TASK TO CARRY OUT:
Return the records from the first line through the line containing "Sports (786, 225)", and leave out the pictures.

[Stored data]
--*--

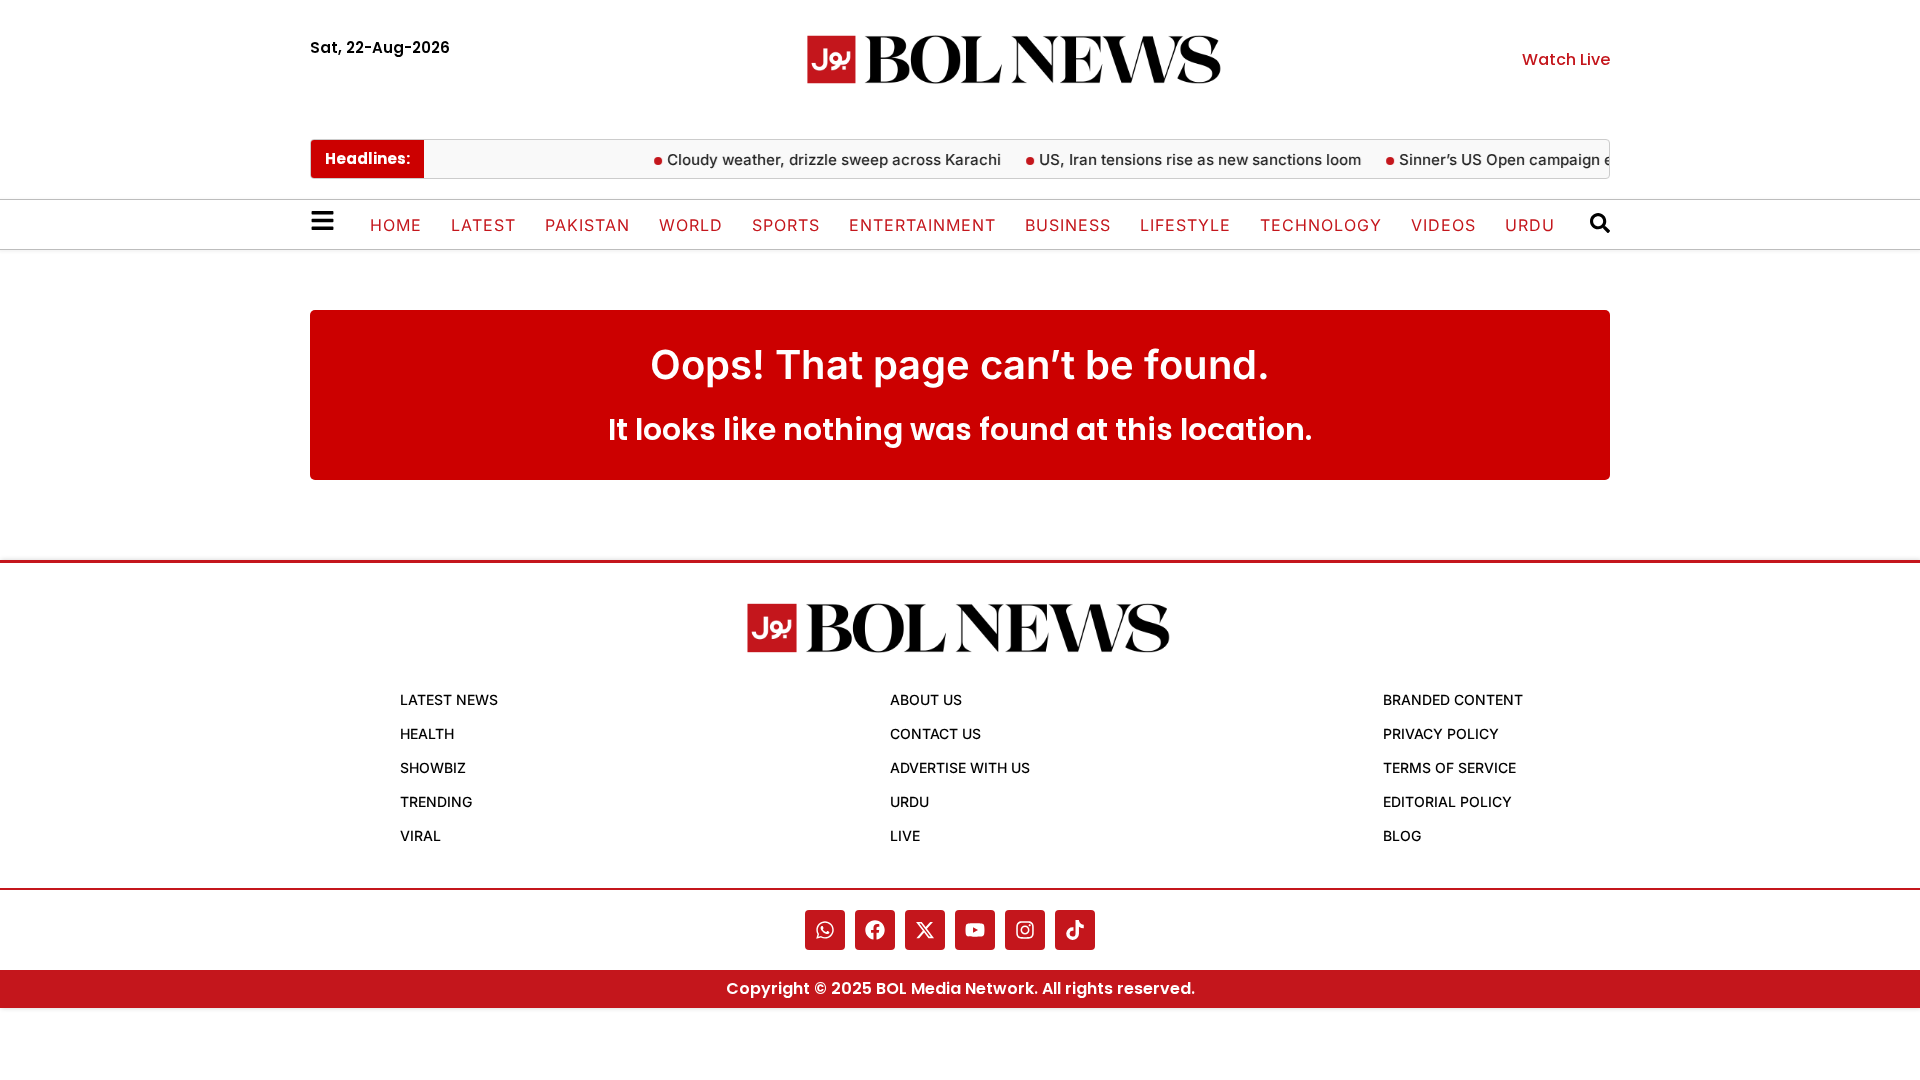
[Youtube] (975, 930)
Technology (1321, 225)
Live (905, 835)
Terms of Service (1449, 767)
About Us (926, 699)
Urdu (1530, 225)
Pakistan (587, 225)
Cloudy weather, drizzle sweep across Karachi (825, 159)
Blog (1402, 835)
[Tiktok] (1075, 930)
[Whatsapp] (825, 930)
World (691, 225)
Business (1068, 225)
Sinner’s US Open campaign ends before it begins (1568, 159)
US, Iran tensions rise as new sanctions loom (1191, 159)
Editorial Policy (1447, 801)
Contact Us (935, 733)
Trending (436, 801)
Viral (420, 835)
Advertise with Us (960, 767)
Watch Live (1566, 59)
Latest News (449, 699)
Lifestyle (1185, 225)
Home (396, 225)
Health (427, 733)
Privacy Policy (1441, 733)
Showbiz (433, 767)
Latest (483, 225)
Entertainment (922, 225)
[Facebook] (875, 930)
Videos (1443, 225)
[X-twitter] (925, 930)
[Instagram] (1025, 930)
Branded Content (1453, 699)
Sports (786, 225)
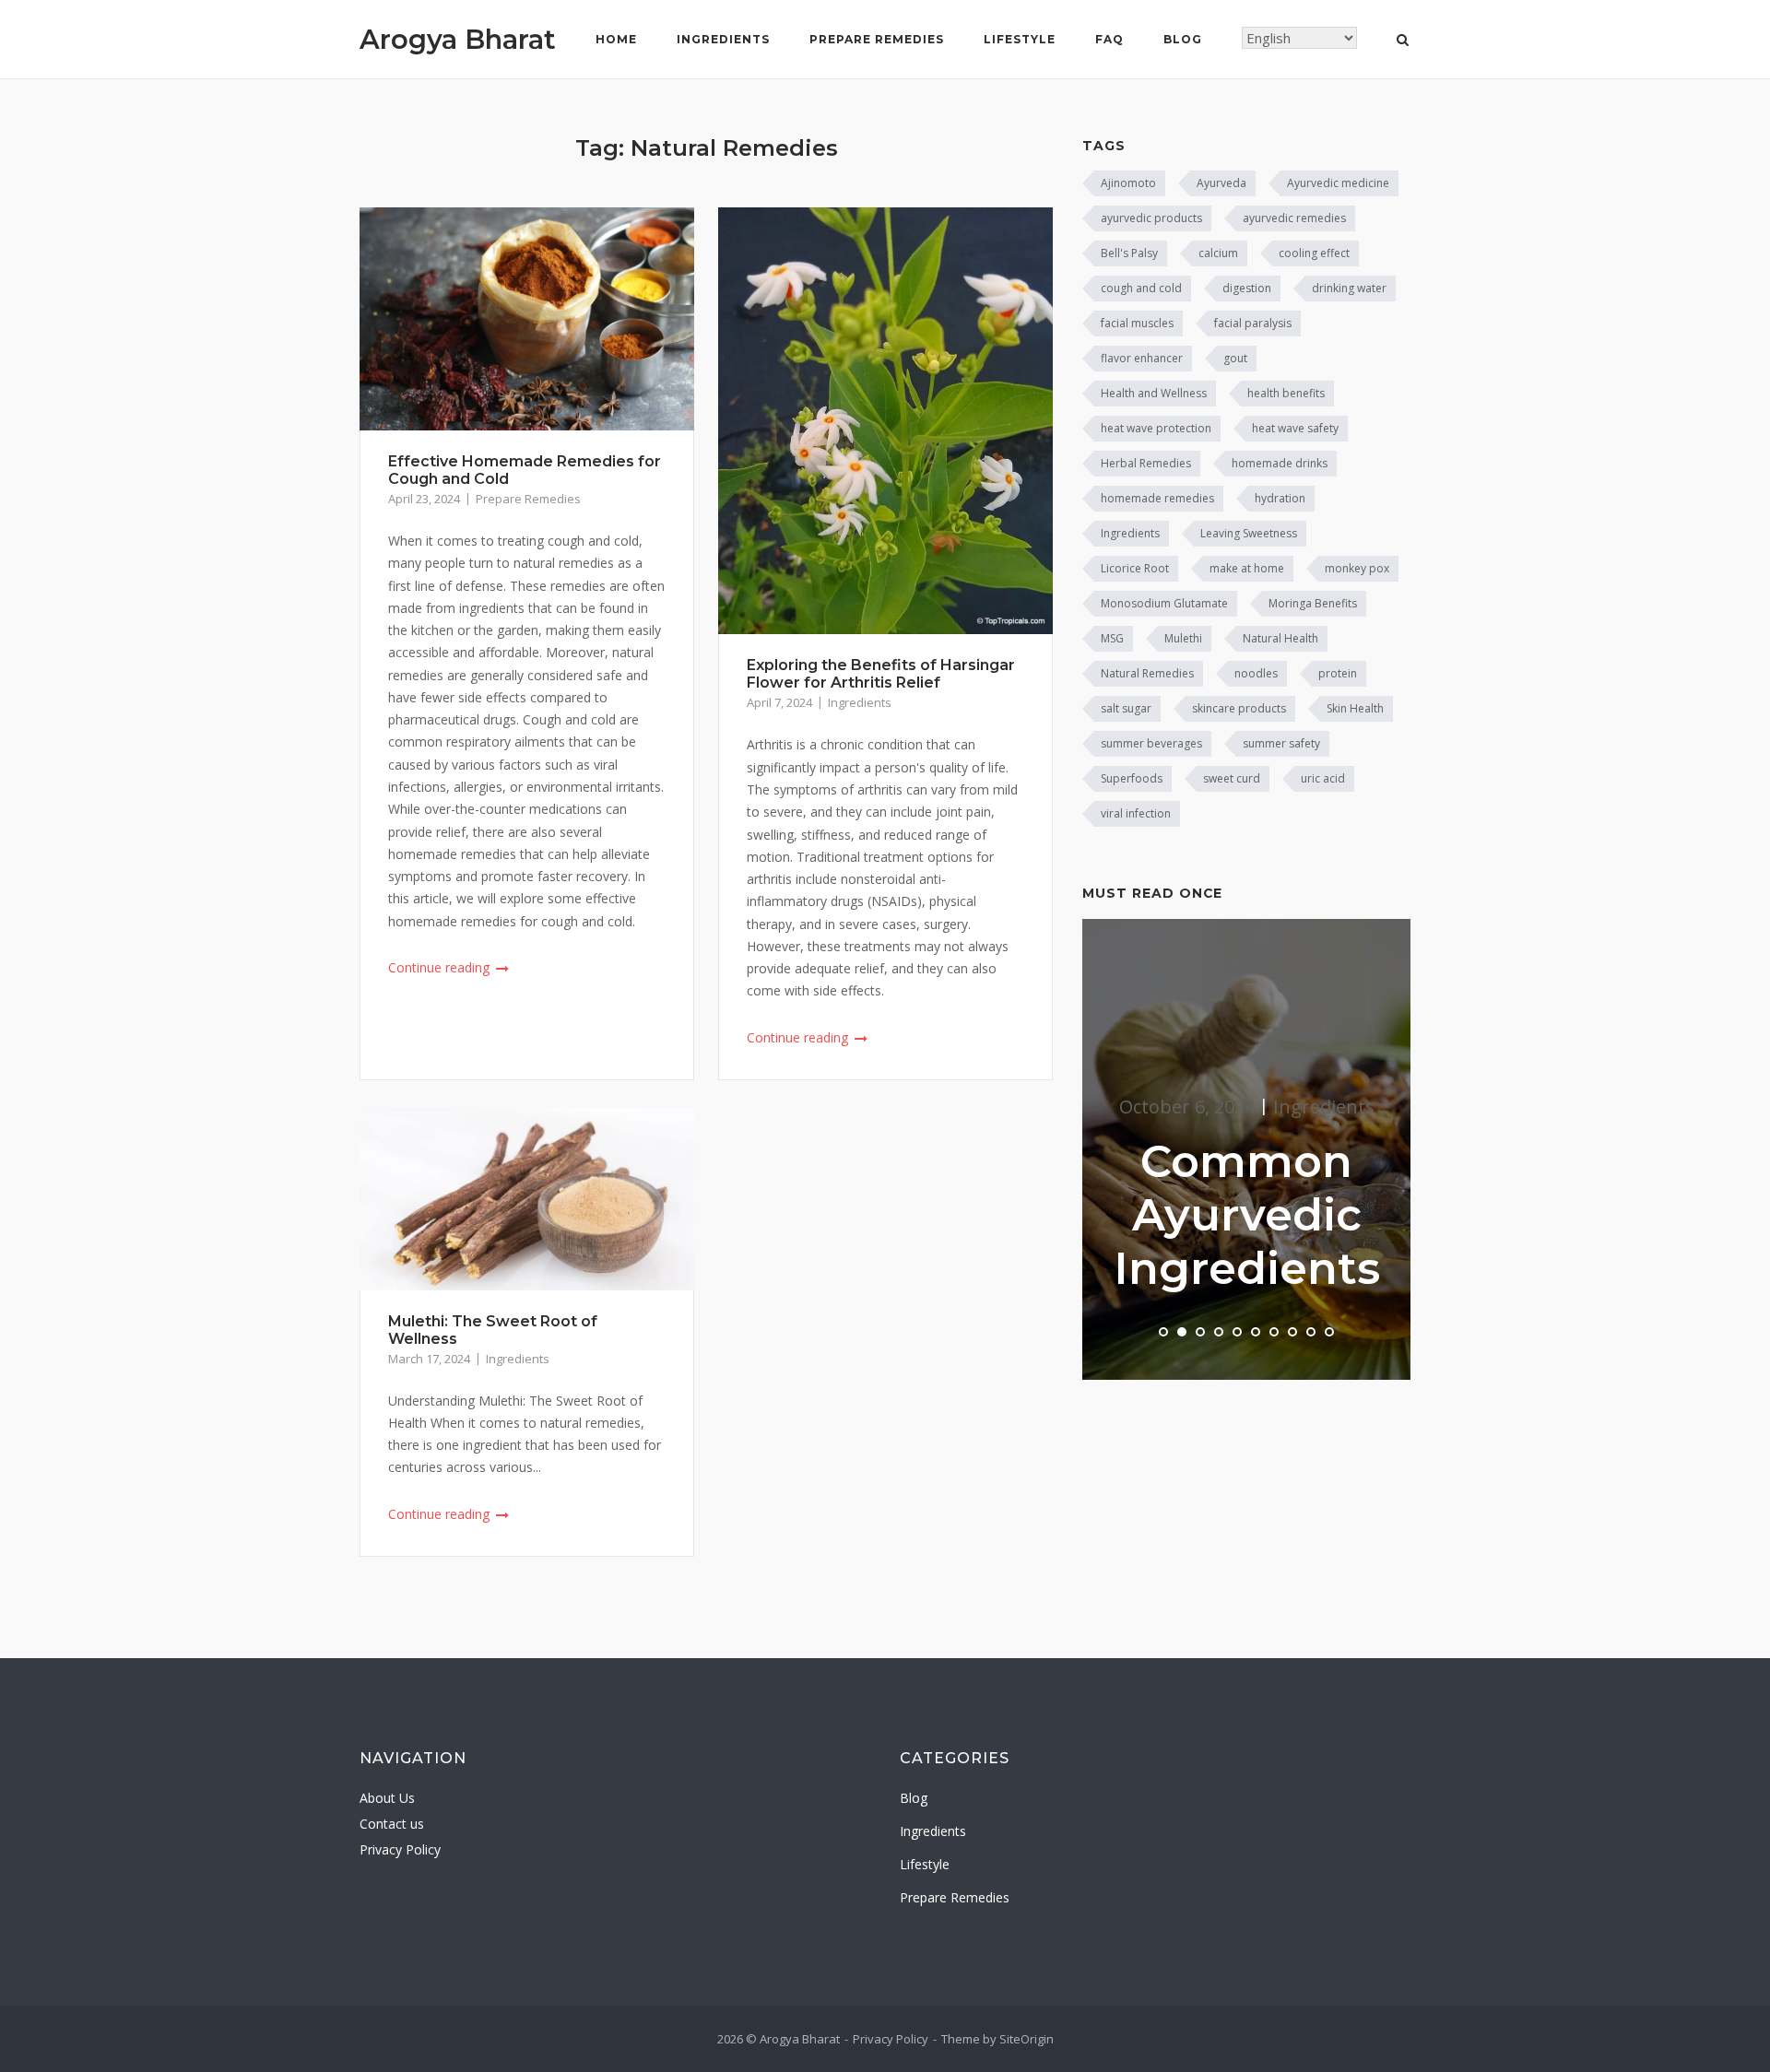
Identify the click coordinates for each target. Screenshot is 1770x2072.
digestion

--*--

OUTPUT:
[Youtube] (975, 930)
Technology (1321, 225)
Live (905, 835)
Terms of Service (1449, 767)
About Us (926, 699)
Urdu (1530, 225)
Pakistan (587, 225)
Cloudy weather, drizzle sweep across Karachi (825, 159)
Blog (1402, 835)
[Tiktok] (1075, 930)
[Whatsapp] (825, 930)
World (691, 225)
Business (1068, 225)
Sinner’s US Open campaign ends before it begins (1568, 159)
US, Iran tensions rise as new sanctions loom (1191, 159)
Editorial Policy (1447, 801)
Contact Us (935, 733)
Trending (436, 801)
Viral (420, 835)
Advertise with Us (960, 767)
Watch Live (1566, 59)
Latest News (449, 699)
Lifestyle (1185, 225)
Home (396, 225)
Health (427, 733)
Privacy Policy (1441, 733)
Showbiz (433, 767)
Latest (483, 225)
Entertainment (922, 225)
[Facebook] (875, 930)
Videos (1443, 225)
[X-twitter] (925, 930)
[Instagram] (1025, 930)
Branded Content (1453, 699)
Sports (786, 225)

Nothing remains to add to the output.